Please pick out each line of the data below that contains the word "should". Case counts.

Text and item location entries

_ _ _ _

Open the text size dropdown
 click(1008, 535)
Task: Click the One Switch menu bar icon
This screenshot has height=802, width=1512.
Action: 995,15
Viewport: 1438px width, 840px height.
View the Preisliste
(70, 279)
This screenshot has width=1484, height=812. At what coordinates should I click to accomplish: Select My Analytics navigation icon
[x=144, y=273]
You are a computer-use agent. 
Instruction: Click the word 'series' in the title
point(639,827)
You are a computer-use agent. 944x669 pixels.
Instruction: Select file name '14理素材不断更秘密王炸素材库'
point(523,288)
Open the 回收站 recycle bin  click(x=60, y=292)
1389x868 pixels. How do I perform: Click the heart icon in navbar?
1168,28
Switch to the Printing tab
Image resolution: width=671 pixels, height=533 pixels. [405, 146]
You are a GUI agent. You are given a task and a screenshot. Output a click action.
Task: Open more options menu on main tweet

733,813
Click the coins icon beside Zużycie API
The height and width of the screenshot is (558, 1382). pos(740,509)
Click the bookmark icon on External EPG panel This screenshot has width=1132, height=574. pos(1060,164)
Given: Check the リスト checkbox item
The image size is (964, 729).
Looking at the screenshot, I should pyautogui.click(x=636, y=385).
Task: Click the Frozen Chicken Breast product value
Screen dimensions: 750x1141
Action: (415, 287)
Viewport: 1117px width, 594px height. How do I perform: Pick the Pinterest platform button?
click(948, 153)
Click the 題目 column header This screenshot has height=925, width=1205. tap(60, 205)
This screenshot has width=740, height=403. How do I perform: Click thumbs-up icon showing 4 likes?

_ _ _ _

[Final answer]
This screenshot has width=1484, height=812. At what coordinates should I click to accomplish: Select My Analytics navigation icon
Looking at the screenshot, I should pyautogui.click(x=636, y=385).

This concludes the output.